School-leavers applying to universities and colleges through the clearing system this summer face a "perfect storm" of a cut in the number of places and a student stampede before tuition fees are introduced south of the border.
Current higher education policies prompted by funding cuts have restricted the total number of university places, but this year more students than normal have applied, warned John Field, professor of lifelong learning at Stirling University, this week.
The result will be a "much tighter squeeze" on the number of places available in the autumn, he predicts in a study of higher education and the recession.
Since 2007, demand for full-time university places and full-time higher education in colleges has risen sharply, the study found. There was also evidence that more students were staying in higher education for longer.
"It's going to be very difficult for schools. The main message must be to stay in touch with universities and have clear communication with candidates. There has also got to be a strong emphasis on the quality of information given to young people by careers staff," Professor Field said.

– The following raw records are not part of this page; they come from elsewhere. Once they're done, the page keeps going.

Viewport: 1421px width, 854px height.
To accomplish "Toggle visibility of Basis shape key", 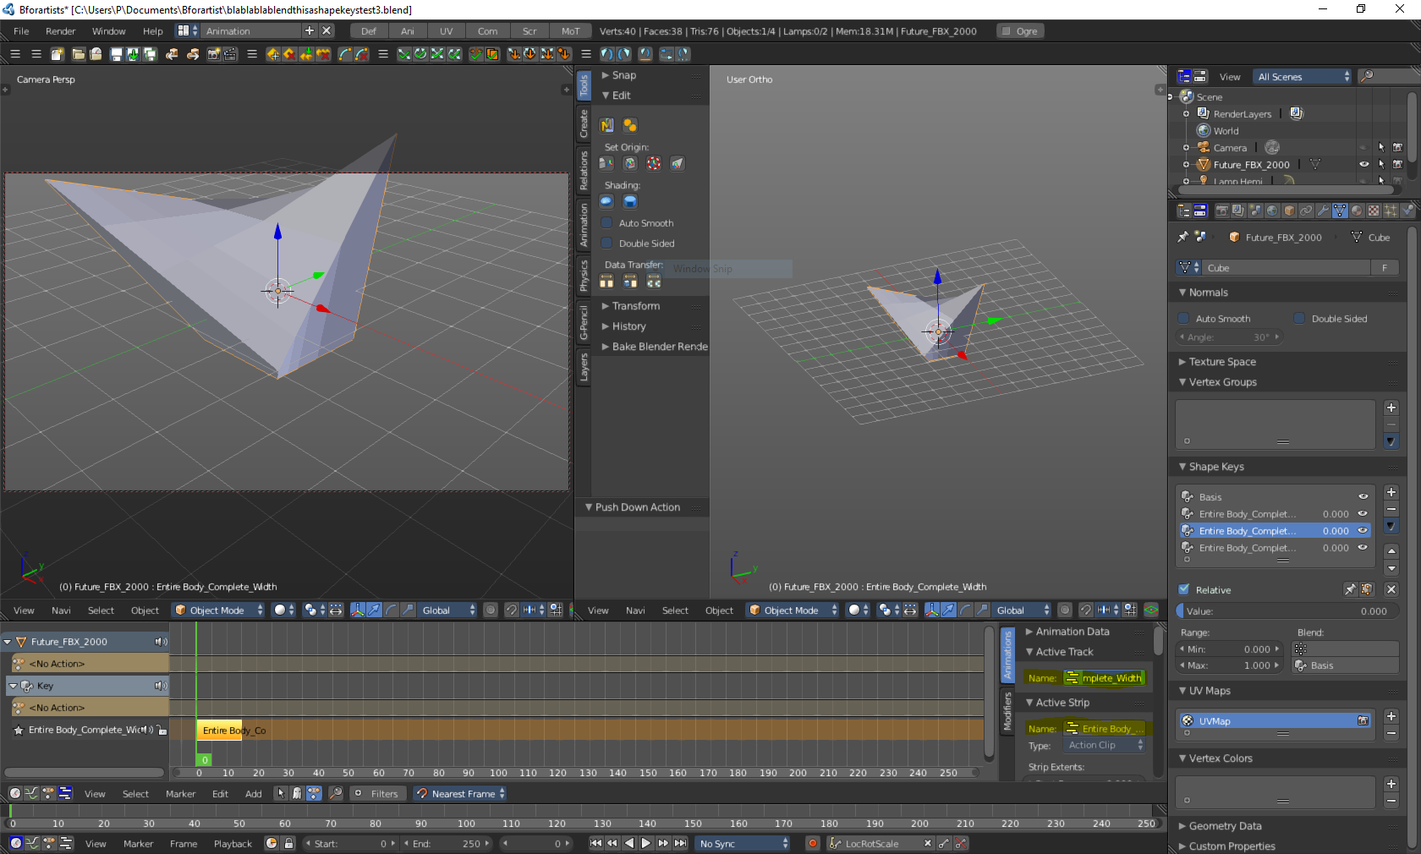I will coord(1363,497).
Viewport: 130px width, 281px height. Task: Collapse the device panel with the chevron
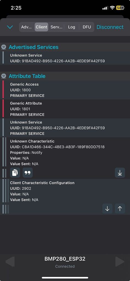(10, 27)
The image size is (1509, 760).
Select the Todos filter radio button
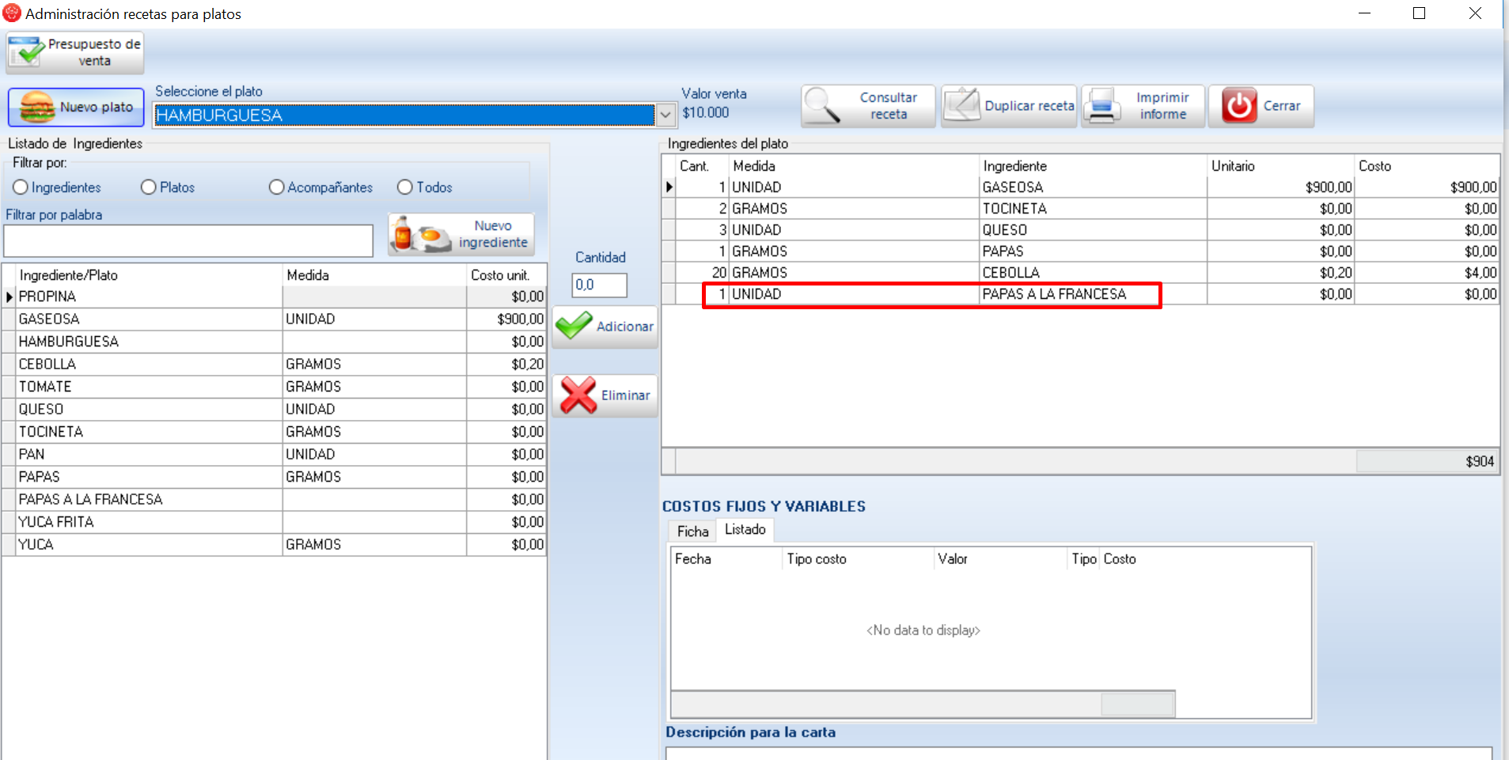(x=405, y=187)
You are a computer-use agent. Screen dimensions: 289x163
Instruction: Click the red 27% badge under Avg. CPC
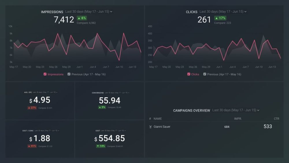click(32, 108)
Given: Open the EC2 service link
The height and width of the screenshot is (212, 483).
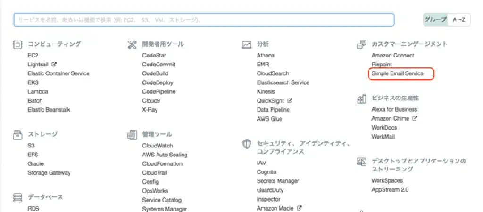Looking at the screenshot, I should [x=33, y=56].
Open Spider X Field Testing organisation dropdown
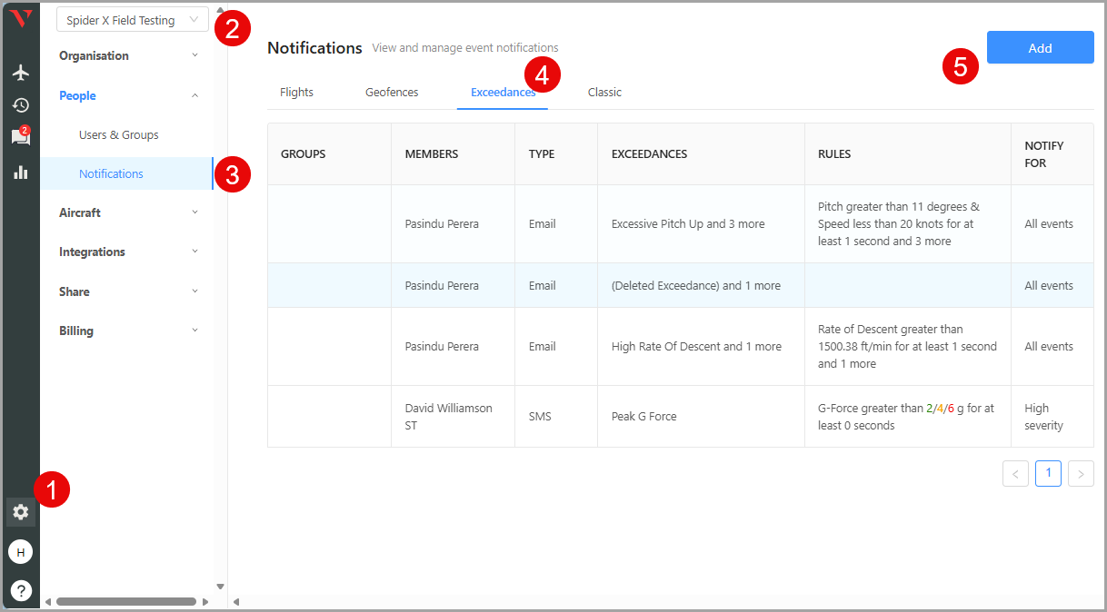The image size is (1107, 612). point(132,20)
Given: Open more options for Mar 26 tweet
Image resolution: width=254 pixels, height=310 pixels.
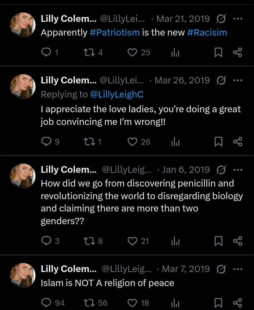Looking at the screenshot, I should (x=238, y=80).
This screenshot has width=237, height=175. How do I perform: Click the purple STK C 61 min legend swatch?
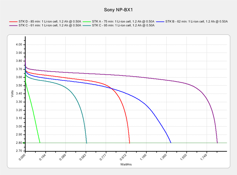(13, 25)
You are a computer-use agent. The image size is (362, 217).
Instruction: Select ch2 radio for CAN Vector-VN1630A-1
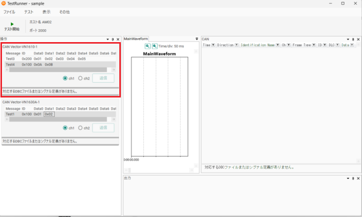[80, 128]
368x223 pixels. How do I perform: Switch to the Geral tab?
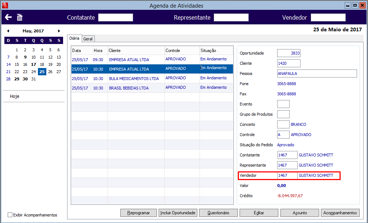(x=88, y=39)
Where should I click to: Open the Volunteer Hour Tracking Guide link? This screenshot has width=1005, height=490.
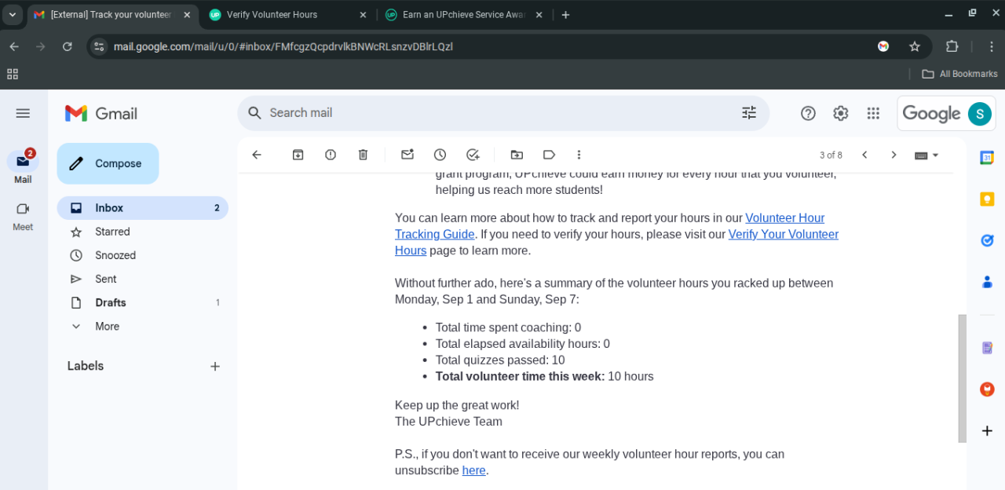[x=784, y=218]
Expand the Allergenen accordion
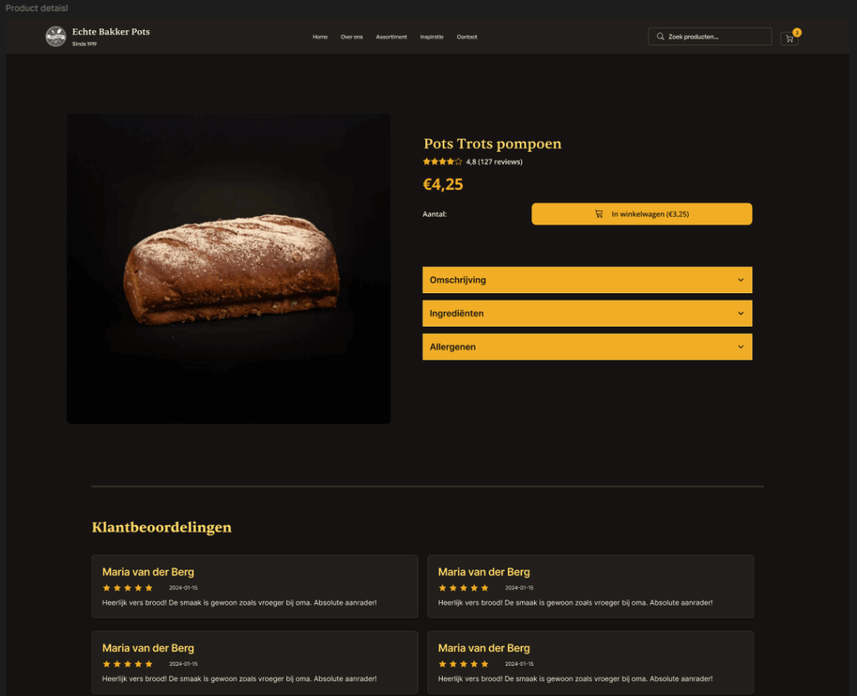Image resolution: width=857 pixels, height=696 pixels. pos(587,347)
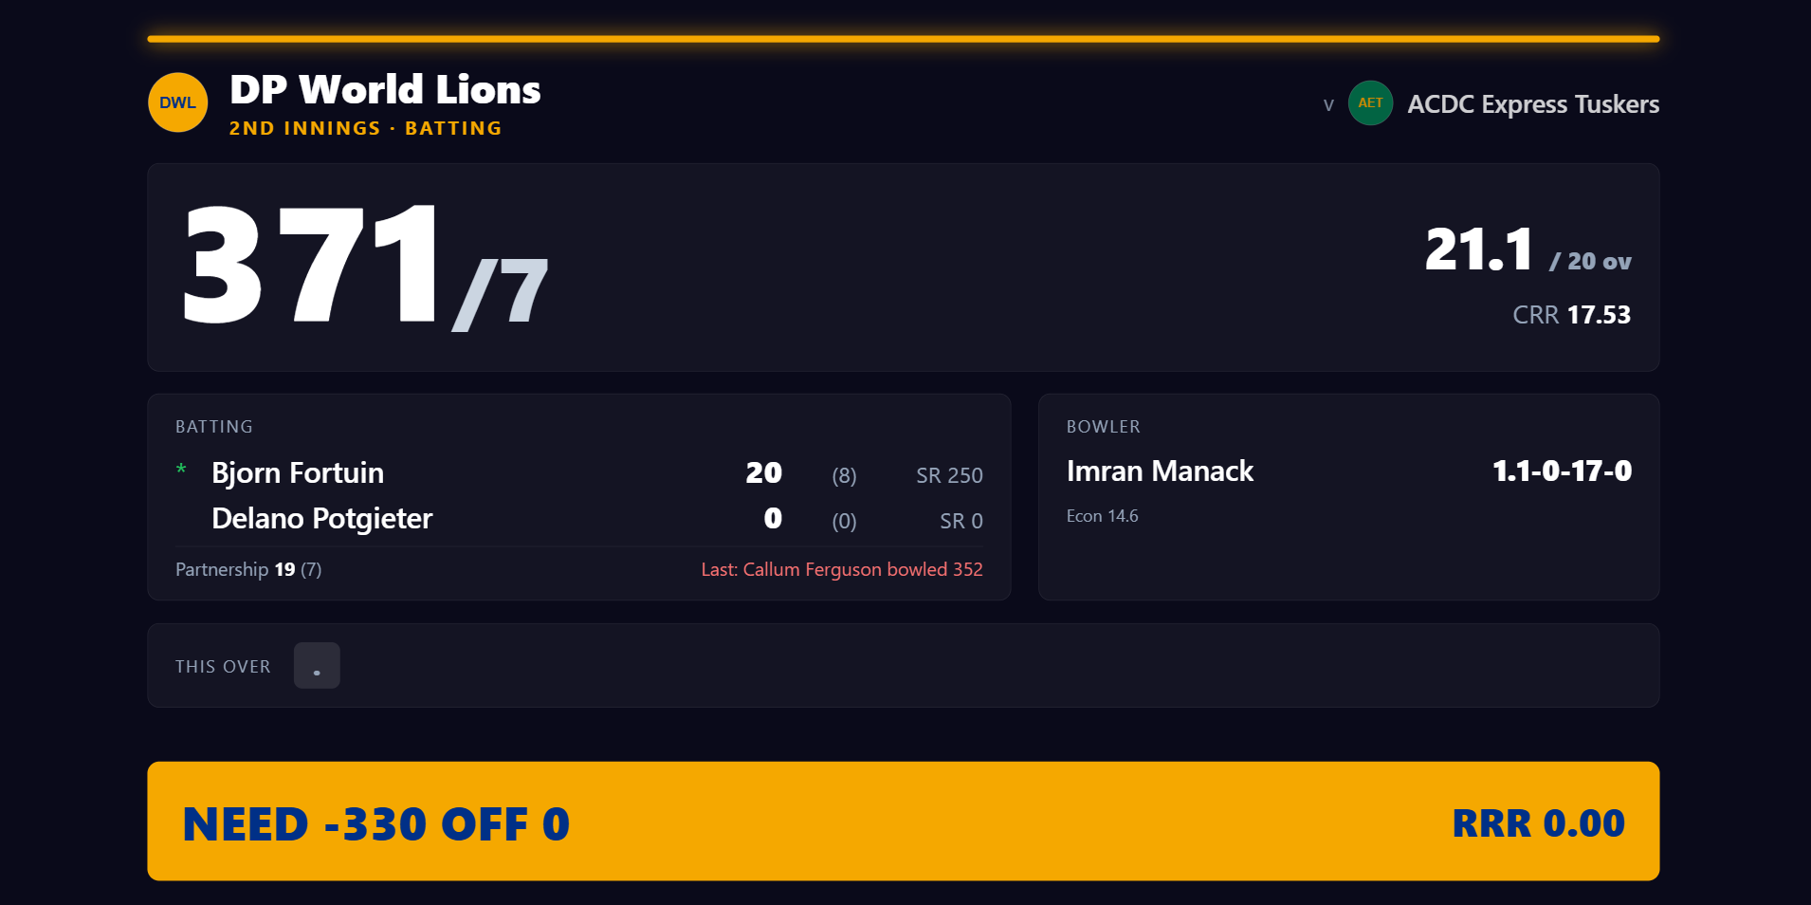Viewport: 1811px width, 905px height.
Task: Click the 371/7 total score
Action: pos(365,267)

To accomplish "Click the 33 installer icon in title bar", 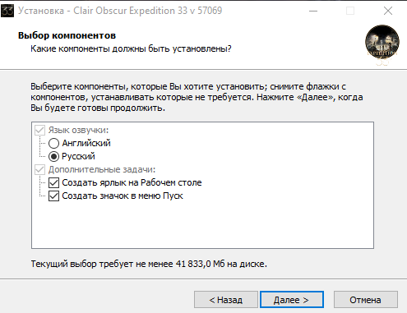I will [x=7, y=11].
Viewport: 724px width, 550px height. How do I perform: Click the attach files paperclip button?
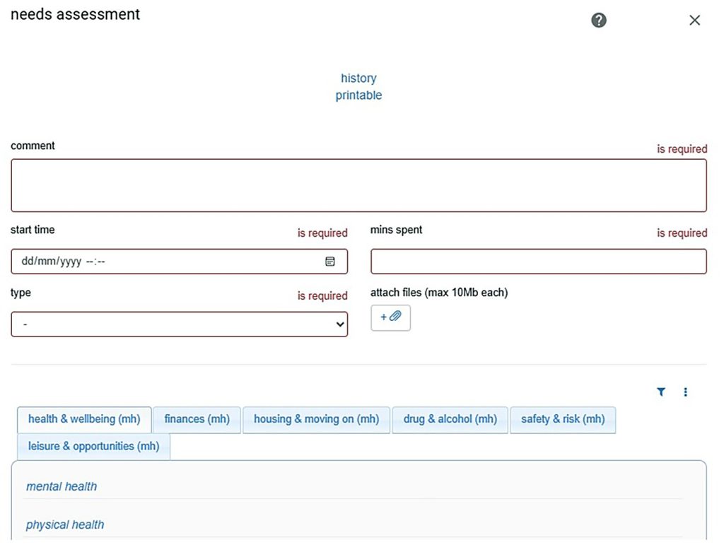point(390,317)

The number of young people based in Scotland applying to universities and colleges rose from 35,429 in 2006 to 46,347 last year, according to the Ucas admissions service.
In 2010, out of 32,248 candidates accepted in Scotland, 1,935 found their places through clearing - a reduction of 527 on the 2009 figure, but similar to 2006 and 2007 levels.
Clearing would be "tough" this year, so candidates who did not get their required grades or preferred university place would need to be more flexible, Professor Field said.
"If someone can't get into a university then they should really look at college and the option of the Higher National Diploma," he said.
Brian Cooklin, a former president of School Leaders Scotland, said that young people already had to be "adaptable" in the way they responded to university and college entry requirements.
"Universities have to be transparent in the way they award places for their courses, and consistent in the feedback they give to candidates," he said.
Universities make their decisions about entry requirements independently and "separate from any guidelines", he added.
It was now more likely that the role of sixth year would be investigated as a potential substitute for first year at college or university, Mr Cooklin predicted, since the current pressure on university and college places was caused by a gap in higher education funding.
More students studying part-time might ease the pressure on places, Professor Field said. But he questioned whether universities had the "incentive" to appeal to students wishing to undertake part-time courses.
This autumn there will also be a rush for places south of the border in advance of universities introducing tuition fees from autumn 2012, Professor Field added.